Security forces attend workshop to boost women’s role in building lasting peace in the Bangsamoro Autonomous Region in Muslim Mindanao
Date: Thursday, June 17, 2021
Author: Carol Dawonlay vda Bello
Bangsamoro, Philippines — Government security forces attended a workshop alongside Moro Islamic Liberation Front (MILF) members this month, to explore how best to support women’s participation in conflict resolution and peace building in the newly autonomous region of Bangsamoro.
The event was held 6-8 April 2021 in General Santos City, located on the island of Mindanao in southern Philippines, to develop shared local measures to advance the Regional Action Plan on Women, Peace and Security launched in November by the Bangsamoro Women Commission, who organized the workshop jointly with UN Women.
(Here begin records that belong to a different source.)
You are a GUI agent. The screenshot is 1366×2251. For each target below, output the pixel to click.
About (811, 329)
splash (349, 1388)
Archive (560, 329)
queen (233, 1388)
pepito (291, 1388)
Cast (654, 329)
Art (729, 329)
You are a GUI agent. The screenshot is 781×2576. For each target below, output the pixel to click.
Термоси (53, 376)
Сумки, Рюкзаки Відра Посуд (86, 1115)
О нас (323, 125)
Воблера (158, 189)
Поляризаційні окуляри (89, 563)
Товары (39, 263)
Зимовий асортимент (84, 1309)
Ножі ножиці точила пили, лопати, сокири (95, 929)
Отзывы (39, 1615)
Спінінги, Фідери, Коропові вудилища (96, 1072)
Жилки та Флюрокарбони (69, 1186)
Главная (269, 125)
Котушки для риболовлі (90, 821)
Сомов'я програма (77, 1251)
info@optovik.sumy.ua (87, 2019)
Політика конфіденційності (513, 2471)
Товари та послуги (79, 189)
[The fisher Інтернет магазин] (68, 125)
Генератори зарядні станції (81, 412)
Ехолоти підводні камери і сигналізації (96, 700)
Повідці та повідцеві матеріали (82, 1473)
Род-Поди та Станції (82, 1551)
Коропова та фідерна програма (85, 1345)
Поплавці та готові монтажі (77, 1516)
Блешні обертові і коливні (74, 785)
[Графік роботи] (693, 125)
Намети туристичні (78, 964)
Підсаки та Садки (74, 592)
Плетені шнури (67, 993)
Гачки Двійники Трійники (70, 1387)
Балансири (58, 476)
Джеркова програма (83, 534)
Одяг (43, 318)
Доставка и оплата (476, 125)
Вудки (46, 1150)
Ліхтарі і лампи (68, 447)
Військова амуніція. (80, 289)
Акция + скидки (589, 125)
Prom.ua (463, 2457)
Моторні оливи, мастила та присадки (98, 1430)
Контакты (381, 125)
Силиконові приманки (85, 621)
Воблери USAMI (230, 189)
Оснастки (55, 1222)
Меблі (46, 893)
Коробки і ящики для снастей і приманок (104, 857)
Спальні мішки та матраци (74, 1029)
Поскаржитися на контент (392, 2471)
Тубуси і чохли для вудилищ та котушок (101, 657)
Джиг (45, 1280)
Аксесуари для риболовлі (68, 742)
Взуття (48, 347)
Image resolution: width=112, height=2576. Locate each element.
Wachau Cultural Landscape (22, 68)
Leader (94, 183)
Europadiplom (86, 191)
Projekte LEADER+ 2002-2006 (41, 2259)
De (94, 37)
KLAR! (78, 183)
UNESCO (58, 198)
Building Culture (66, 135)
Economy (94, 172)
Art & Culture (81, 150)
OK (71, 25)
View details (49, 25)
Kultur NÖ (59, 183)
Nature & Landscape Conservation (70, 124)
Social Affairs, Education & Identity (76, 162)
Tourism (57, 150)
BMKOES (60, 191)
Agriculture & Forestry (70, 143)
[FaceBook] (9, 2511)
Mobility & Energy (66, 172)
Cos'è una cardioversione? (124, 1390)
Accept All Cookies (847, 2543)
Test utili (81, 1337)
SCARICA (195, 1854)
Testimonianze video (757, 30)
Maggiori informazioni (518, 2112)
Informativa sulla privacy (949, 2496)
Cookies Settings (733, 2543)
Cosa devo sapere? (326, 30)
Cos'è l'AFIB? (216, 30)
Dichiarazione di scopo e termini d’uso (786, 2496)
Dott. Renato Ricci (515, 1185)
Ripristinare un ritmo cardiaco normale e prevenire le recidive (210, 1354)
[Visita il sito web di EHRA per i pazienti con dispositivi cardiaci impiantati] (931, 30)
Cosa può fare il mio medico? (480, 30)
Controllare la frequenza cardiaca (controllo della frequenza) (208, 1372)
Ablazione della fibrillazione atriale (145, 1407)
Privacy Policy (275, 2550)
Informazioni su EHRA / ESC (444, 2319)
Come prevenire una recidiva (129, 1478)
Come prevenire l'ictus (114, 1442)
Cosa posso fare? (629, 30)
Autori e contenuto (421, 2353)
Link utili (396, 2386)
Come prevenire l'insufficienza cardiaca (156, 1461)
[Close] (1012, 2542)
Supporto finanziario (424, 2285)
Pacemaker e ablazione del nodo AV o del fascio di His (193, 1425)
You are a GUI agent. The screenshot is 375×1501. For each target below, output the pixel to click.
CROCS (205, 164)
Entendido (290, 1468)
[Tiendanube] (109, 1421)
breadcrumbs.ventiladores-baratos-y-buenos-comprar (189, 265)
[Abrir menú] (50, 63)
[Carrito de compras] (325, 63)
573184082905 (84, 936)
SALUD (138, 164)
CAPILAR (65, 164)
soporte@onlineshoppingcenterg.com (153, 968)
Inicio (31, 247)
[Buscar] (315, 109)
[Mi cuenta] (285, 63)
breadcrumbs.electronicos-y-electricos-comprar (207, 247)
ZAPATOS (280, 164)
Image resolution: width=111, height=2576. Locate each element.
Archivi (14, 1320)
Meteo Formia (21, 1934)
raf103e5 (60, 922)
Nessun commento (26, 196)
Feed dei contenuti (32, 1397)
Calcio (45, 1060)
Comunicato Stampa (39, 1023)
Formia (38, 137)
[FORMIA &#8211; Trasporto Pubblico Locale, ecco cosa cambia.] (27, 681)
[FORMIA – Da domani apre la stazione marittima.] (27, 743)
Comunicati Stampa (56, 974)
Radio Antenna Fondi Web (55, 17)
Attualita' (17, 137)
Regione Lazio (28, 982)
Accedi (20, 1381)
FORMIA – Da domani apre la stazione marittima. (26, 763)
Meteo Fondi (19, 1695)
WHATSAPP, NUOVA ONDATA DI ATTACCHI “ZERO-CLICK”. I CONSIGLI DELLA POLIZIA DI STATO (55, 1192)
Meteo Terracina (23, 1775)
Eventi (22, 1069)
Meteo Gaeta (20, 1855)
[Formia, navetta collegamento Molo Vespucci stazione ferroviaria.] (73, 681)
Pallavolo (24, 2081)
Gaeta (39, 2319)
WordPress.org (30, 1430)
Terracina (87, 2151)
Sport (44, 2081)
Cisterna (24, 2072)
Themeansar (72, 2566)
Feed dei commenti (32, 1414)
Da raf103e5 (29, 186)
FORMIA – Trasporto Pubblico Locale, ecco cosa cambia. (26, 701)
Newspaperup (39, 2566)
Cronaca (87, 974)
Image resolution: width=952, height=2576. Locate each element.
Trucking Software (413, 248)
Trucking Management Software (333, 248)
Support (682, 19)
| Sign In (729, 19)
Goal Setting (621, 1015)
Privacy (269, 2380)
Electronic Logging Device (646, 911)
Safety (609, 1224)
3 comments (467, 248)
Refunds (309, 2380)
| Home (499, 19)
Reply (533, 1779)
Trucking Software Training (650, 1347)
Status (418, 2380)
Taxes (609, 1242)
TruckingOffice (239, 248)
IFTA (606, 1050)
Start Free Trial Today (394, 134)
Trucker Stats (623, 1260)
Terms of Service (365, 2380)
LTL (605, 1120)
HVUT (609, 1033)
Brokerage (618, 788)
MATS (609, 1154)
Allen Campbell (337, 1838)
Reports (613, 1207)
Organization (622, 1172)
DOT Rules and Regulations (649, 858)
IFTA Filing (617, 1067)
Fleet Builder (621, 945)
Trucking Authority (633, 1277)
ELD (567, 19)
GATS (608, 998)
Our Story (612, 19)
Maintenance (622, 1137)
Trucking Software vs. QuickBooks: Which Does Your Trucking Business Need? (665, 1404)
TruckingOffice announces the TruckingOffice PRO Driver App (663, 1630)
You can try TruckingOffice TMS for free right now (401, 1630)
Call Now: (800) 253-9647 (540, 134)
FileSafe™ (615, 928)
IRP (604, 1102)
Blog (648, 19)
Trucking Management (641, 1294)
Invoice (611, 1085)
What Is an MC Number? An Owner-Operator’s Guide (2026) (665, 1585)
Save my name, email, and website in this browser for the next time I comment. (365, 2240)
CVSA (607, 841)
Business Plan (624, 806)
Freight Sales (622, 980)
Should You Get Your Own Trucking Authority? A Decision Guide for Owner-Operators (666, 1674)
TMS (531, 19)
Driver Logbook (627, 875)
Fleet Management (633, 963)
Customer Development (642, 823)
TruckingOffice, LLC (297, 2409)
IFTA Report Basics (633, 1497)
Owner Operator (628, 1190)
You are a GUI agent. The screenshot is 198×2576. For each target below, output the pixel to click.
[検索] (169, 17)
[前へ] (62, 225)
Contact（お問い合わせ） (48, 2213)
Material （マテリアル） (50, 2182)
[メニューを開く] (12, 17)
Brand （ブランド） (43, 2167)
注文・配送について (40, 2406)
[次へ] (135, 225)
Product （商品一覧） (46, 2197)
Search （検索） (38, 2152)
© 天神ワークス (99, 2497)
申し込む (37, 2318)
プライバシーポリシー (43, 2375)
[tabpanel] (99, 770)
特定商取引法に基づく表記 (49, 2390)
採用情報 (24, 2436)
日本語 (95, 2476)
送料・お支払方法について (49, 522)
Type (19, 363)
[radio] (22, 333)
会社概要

“As police officers we learned about gender-based violence,” said Police Major R.A Kuntong, of the Maguindanao Police Provincial Office, “also about gender-responsive mechanisms and policies that address women’s problems, especially women caught amid conflict.”
The women of Mindanao have suffered disproportionality from the civil conflict that ran in the majority-Muslim region from the 1970s until the Bangsamoro Autonomous Region in Muslim Mindanao (BARMM) was formed in early 2019. Women and girls need targeted support in facing the aftermath of the conflict, as well as ongoing threats to their rights and safety. But they also have proven to play a particularly effective role in healing the region and building lasting peace.
The security-sector actors identified key challenges in this regard, including ongoing security issues associated both with rido (clans or family feuds), political armed groups and violent extremism, noting that violent extremist organisations were operating in the region. Critical issues further impacting women and girls were also discussed, namely trafficking in women and girls, and child, early and forced marriage.
The Regional Action Plan of the Bangsamoro Women Commission prioritizes women’s participation in building peace, notably in policy and decision-making, as well as the protection of women and their communities from violence, among other things. The Commission is leading a series of consultative planning processes involving several stakeholders in the BARMM to clinch commitments on the agenda of women, peace and security. The localization process is being supported by the United Nations Peacebuilding Fund, jointly implemented by UN WOMEN, IOM and UNFPA.
The local action plans developed in the workshop are based on lessons learned and good practices from previous provincial localization efforts in Maguindanao, Lanao del Sur, Basilan, Sulu and Tawi-Tawi.
“I hope [the outcomes] will strengthen the [local] action plans to address the violent extremism-related crime surge, to build community resilience amid armed conflict, and to implement strategic activities to achieve women, peace and security goals,” said Helen Rojas, chief of staff to the chair of the Bangsamoro Women Commission.
The plans call for the recruitment of more women cadets, the Barangay Peacekeeping Action Team, and the Bangsamoro Islamic Women’s Brigade. They also call for more women in leadership positions, notably in police community relations and investigation teams; and for more women from diverse backgrounds to be deployed in community patrols.
Making the security sector more gender-responsive will make it more effective overall. Mechanisms suggested during the workshop included: establishing gender-based early warning response teams; improving the investigation and management of gender-based violence cases; setting up a women’s desk in evacuation camps to address the security needs of displaced women and girls; and organizing training in gender-sensitive conflict resolution.
The Philippines has committed to several relevant international legal frameworks. These include the Women, Peace and Security agenda initiated in 2000 by the UN Security Council resolution 1325, the Convention on the Elimination of All Forms of Discrimination Against Women (CEDAW) adopted by the United Nations in 1979, and the CEDAW General Recommendation 30. The country transposed CEDAW at the national level in 2009 with its own Republic Act 9710, more widely known as Magna Carta of Women.
At the workshop’s close, Gaelle Demolis, acting officer in charge of UN Women for the Philippines, said she was “inspired and humbled by the security sector women and men and their commitment to the WPS agenda.” “Every day they provide locally relevant and concrete solutions to build a peaceful and just BARMM,” she said.